Expression of the main biosynthetic enzymes in coenzyme Q10 production. COQ2 mRNA expression in disease-affected regions cerebellum (A), white matter underlying motor cortex (B) and putamen (C) and disease-unaffected region visual cortex (D) of MSA and control brains. (E) PDSS1, COQ5 and COQ7 mRNA expression in the cerebellum of MSA and control brains. (F) ABCA8 mRNA expression in the cerebellum of MSA and control brains. Data represent mean of MSA (n = 8) and control (n = 10) brains, and SE as error bars, ∗p < 0.05.

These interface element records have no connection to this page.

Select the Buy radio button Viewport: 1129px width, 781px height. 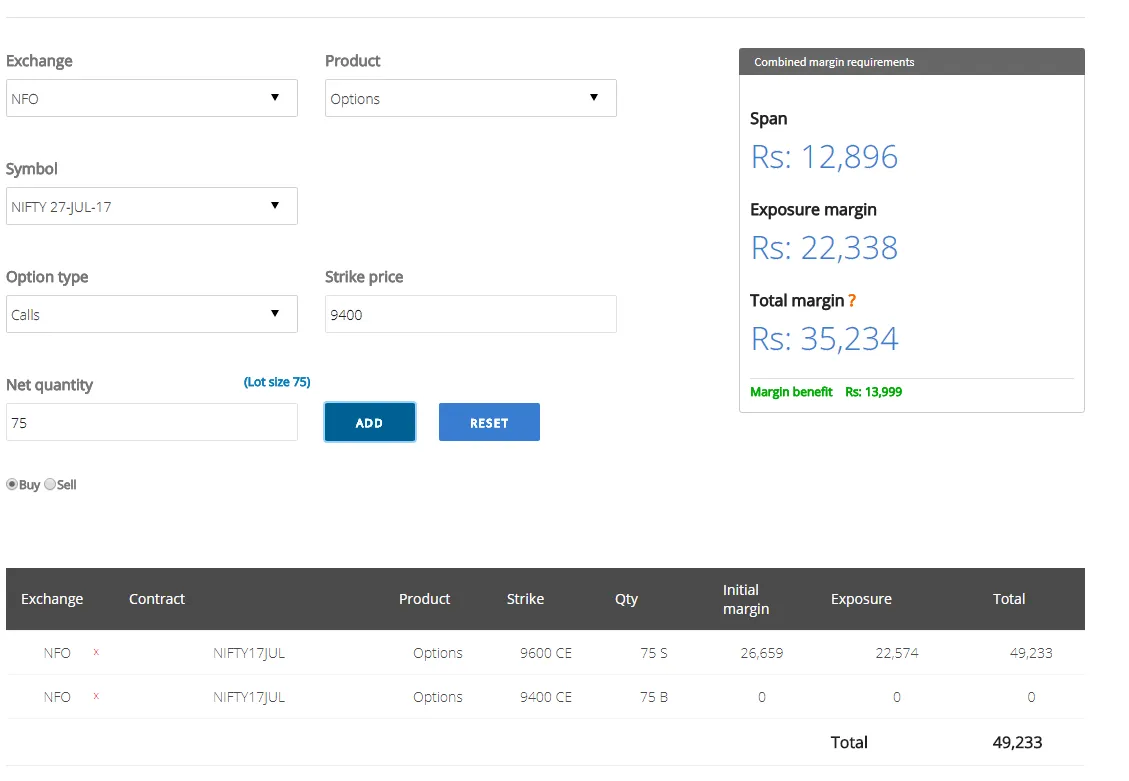tap(10, 484)
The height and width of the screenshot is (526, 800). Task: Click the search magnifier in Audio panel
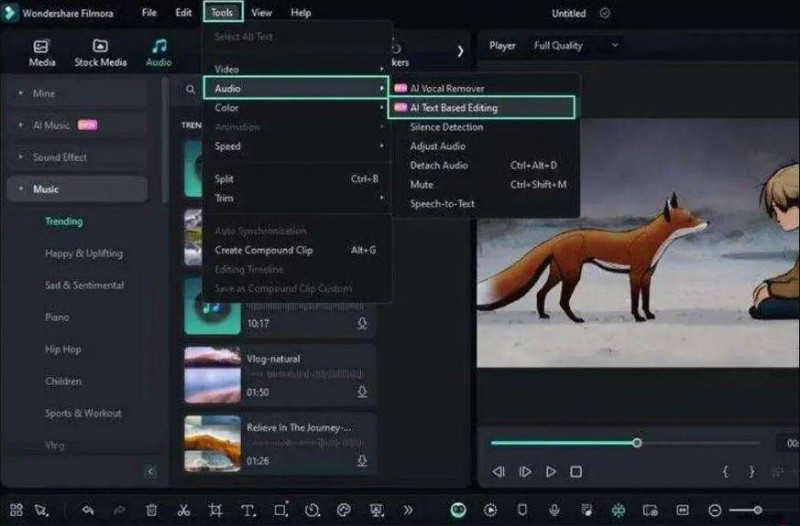tap(190, 89)
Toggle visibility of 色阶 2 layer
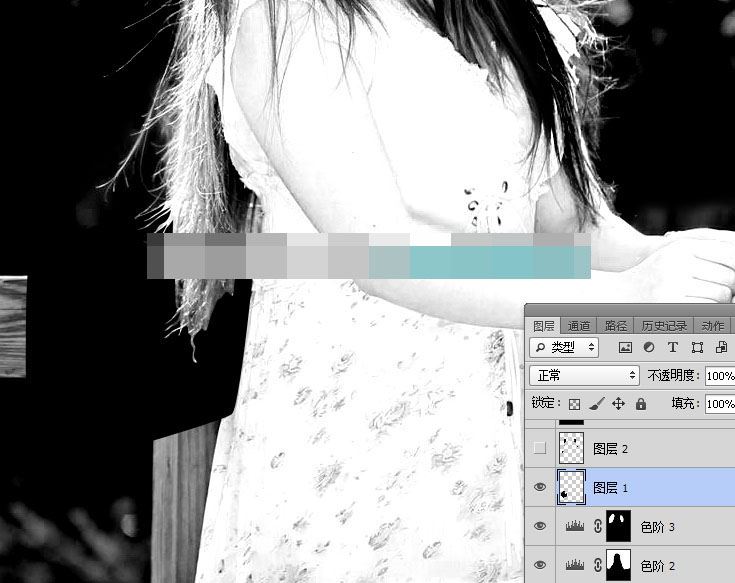The image size is (735, 583). (x=540, y=565)
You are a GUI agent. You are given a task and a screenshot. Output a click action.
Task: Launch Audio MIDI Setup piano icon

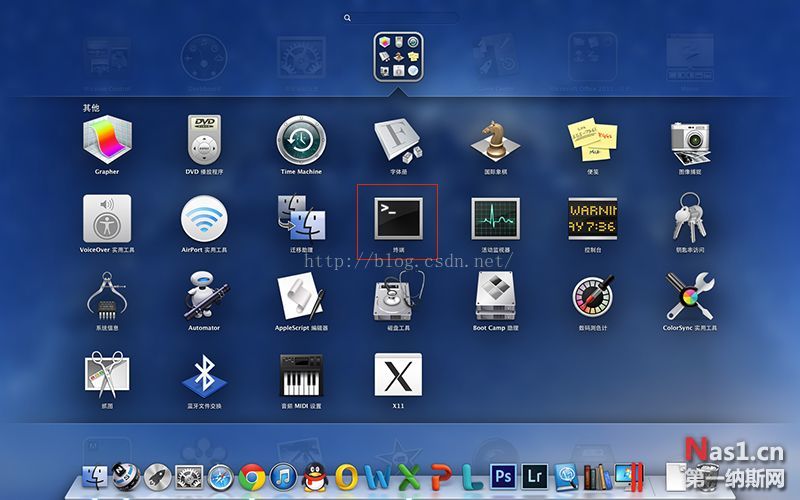(x=301, y=376)

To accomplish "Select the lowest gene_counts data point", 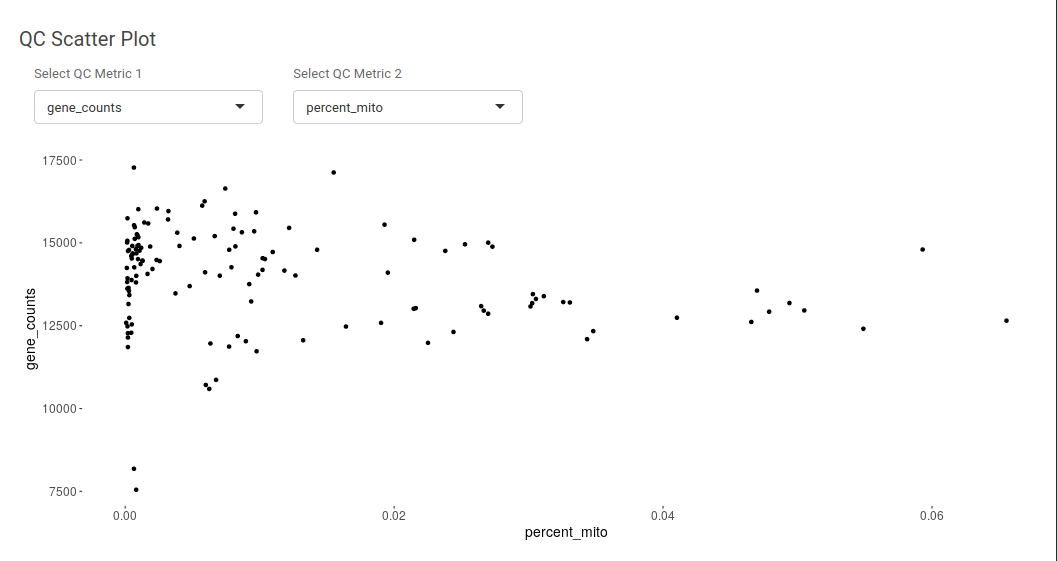I will (x=136, y=490).
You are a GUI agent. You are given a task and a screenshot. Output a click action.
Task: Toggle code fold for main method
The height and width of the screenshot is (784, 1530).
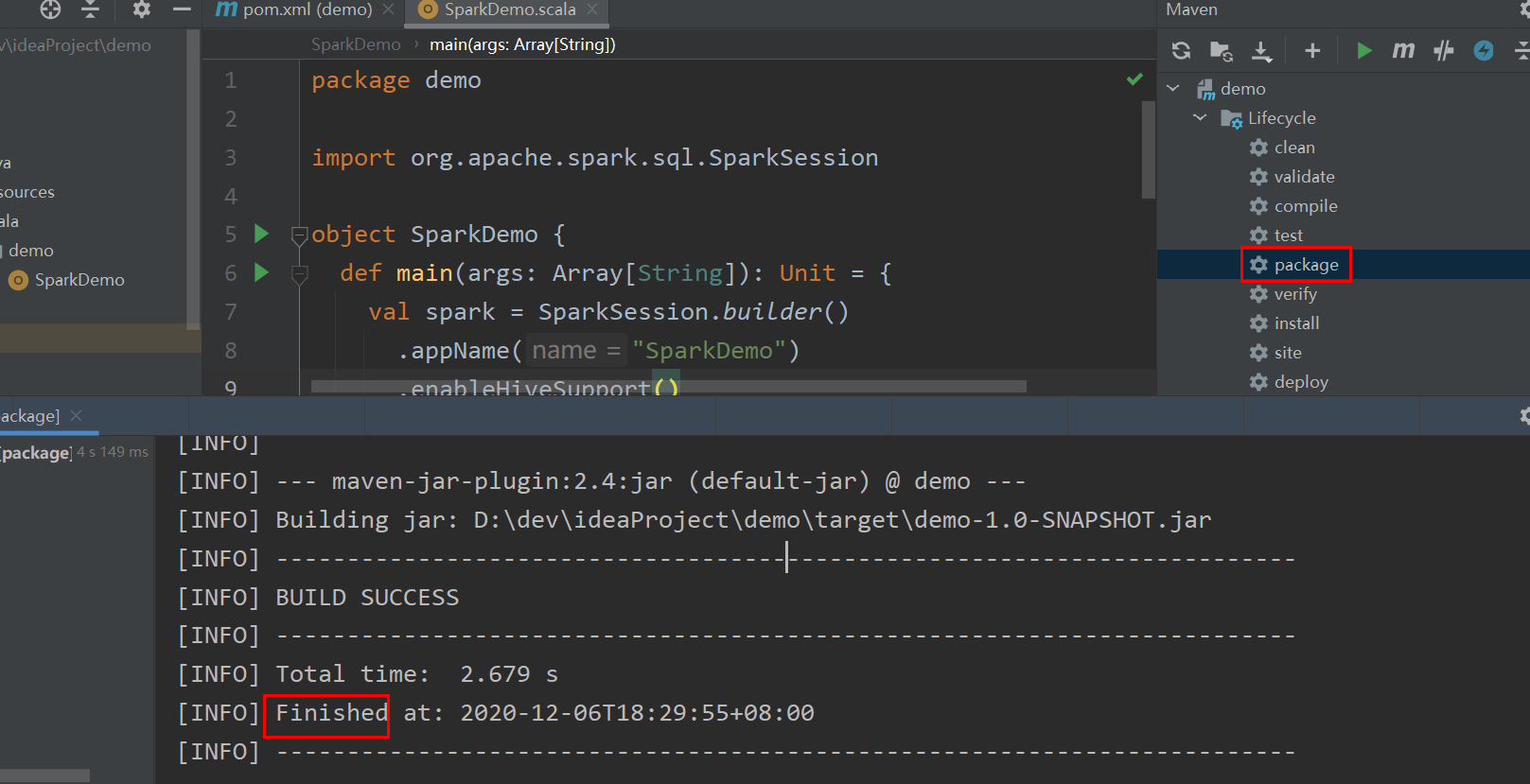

To further investigate the impact of decreased COQ2/COQ7 mRNA levels on ATP production in MSA, we measured the expression of the ATP-dependent gene ABCA8 (ATP Binding Cassette A8), which is implicated in oligodendrocyte lipid dysregulation in MSA pathogenesis (Bleasel et al., 2013; Kim et al., 2013). We found that ABCA8 mRNA expression was significantly upregulated in MSA cerebellum compared to controls (Figure 2C) as a feedback response to the decreased ATP levels in MSA brain. When put together, these data suggest that the biosynthetic enzymes involved in the coenzyme Q10 production are specifically altered in disease-affected regions of MSA brain, resulting in the reduction of coenzyme Q10 and ATP levels, and a subsequent alteration in ATP-dependent activity. These results support further investigation into the role of biosynthetic enzymes in coenzyme Q10 production in MSA pathogenesis.

Data Availability Statement

The datasets generated for this study are available on request to the corresponding author.

Ethics Statement

The studies involving human participants were reviewed and approved by the University of New South Wales Human Research Ethics Committee. The patients/participants provided their written informed consent to participate in this study.

Author Contributions

WK conceived and designed the study. WK and GH wrote the manuscript. All authors participated in the acquisition and analysis of the data.

Conflict of Interest

The authors declare that the research was conducted in the absence of any commercial or financial relationships that could be construed as a potential conflict of interest.